Neben einem Abwandern zu unregulierten, illegalen Angeboten ist ebenfalls ein Ausweichen auf Bargeld zu befürchten. Bereits heute gibt es Angebote im Internet, wie beispielsweise CASHWAY in Frankreich, welche die Bezahlung eines im Online-Shop erworbenen Produktes oder einer Dienstleistung zu einem späteren Zeitpunkt mit Bargeld bis zu einem Betrag von 999,99 Euro ermöglichen. Hierfür ist weder eine Registrierung noch eine Kundenidentifizierung notwendig. Nutzer könnten sich also von gut nachvollziehbaren digitalen Zahlungsoptionen abwenden und andere Wege suchen, ihre Rechnungen bequem und ohne aufwändige Identifizierungsmaßnahmen zu begleichen.

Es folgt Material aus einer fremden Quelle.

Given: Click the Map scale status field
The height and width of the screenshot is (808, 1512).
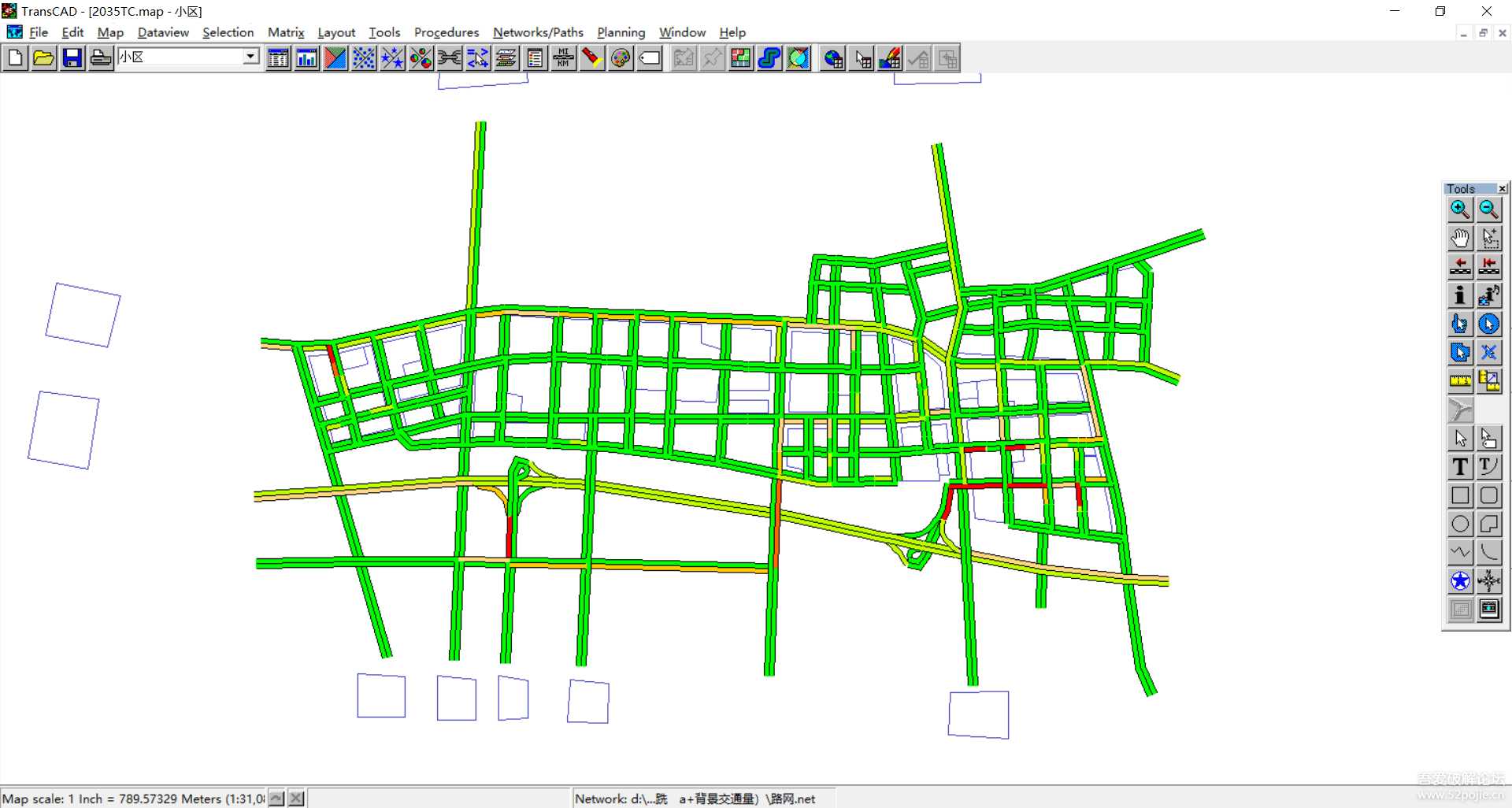Looking at the screenshot, I should tap(134, 799).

Das Ziel einer besseren Kontrolle von Finanzströmen wird somit unterminiert. Eine Umsetzung des Kommissionsvorschlages schadet regulierten E-Geld-Emittenten nachhaltig zu Gunsten niedrigschwelliger Angebote, weshalb die avisierten Änderungen des Artikels 12 Abs. 2 als ungeeignet und unverhältnismäßig abzulehnen sind. Nur bei gleichen Wettbewerbsbedingungen und Investitionssicherheit für alle Marktteilnehmer können Produktinnovationen und die Fortentwicklung des Marktes garantiert werden.

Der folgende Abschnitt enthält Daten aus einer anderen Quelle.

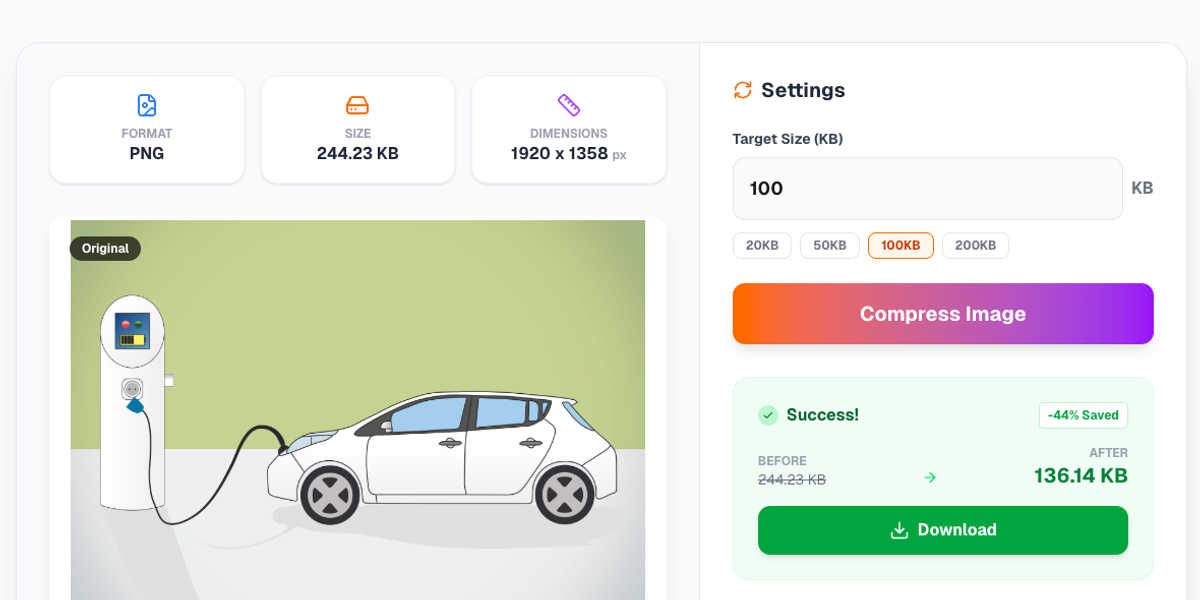
Task: Click the image format file icon
Action: coord(147,105)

Digitale Bezahlmethoden und Datenschutz stärken

Der Vorschlag der EU-Kommission ist ein Innovationshemmnis für Zahlungsinstrumente, die speziell für den Einsatz im Internet und im E-Commerce konzipiert wurden. Eine derartige Wettbewerbsverzerrung und Benachteiligung digitaler Bezahlmethoden gilt es auch mit Blick auf den wachsenden Handelsplatz Internet und die voranschreitende Digitalisierung der Gesellschaft zu vermeiden. Die vorgeschlagene Maßnahme widerspricht auch dem europäischen Ziel, die Vollendung eines modernen und rechtlich kohärenten Zahlungsverkehrsraums im Binnenmarkt herbeizuführen. Unsachgemäße Verbote sollten kein Hindernis beim Zugang zu digitalen Waren und Gütern sein und der technologischen Entwicklung nicht im Wege stehen.

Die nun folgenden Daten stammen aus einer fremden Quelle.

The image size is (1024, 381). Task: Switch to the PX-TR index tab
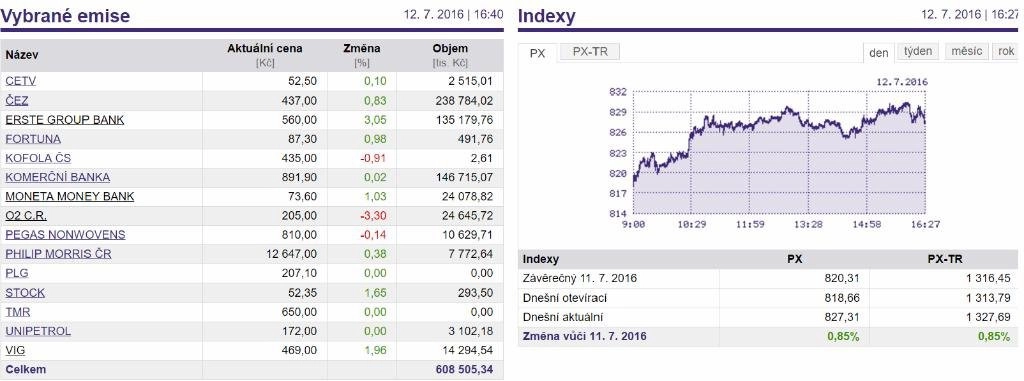click(x=590, y=52)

Eine Identifizierungspflicht für Online-Zahlungen (nur mittels E-Geld) ab dem ersten Euro ist auch aus verbraucher- und datenschutzrechtlicher Sicht höchst bedenklich. Redliche Nutzer könnten kleinere Transaktionen nicht mehr länger anonym im Internet ausführen.Dies steht unseres Erachtens in Konflikt mit dem Recht auf informationelle Selbstbestimmung und verwehrt es Verbrauchern, ihre persönlichen Daten auch im Internet effektiv schützen zu können. Zahlungen in unbedenklichen Höhen müssen aus Sicht des PVD daher auch weiterhin unter Wahrung der persönlichen Integrität möglich sein.

Fazit

Die von der Europäischen Kommission vorgeschlagene Abschaffung des Schwellenwertes für den Einsatz nicht identifizierter E-Geld Produkte für Online-Zahlungen wird kaum einen Mehrwert im Kampf gegen Terrorismusfinanzierung mit sich bringen und steht nicht im Einklang mit dem risikobasierten Ansatz. Sie hätte jedoch weitreichende negative Folgen für den gesamten E-Geld-Markt und setzt die Existenz innovativer Bezahlmöglichkeiten aufs Spiel. Mit Blick auf den geringen tatsächlichen Nutzen und die fehlende Verhältnismäßigkeit ist die vorgeschlagene Maßnahme abzulehnen. Die Möglichkeit zur anonymen Bezahlung kleiner Beträge im Internet sollte unbedingt beibehalten werden. Der PVD plädiert daher für eine Streichung des Einschubes „either of online payment or“ in Artikel 12 Abs. 2 des vorgelegten Richtlinienentwurfes.